Given data
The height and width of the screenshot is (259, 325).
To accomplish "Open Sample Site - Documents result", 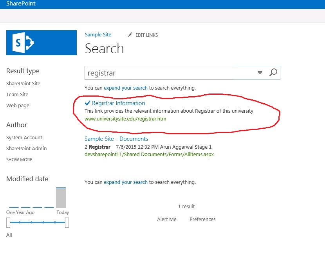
==
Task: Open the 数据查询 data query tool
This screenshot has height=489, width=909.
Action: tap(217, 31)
--
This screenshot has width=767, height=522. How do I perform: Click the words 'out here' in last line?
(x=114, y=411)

What to produce
From the line containing "The height and" through the line containing "Site - Documents", copy every line above exactly, without pictures.

Output for this task
The height and width of the screenshot is (259, 325).
To accomplish "Open Sample Site - Documents result", 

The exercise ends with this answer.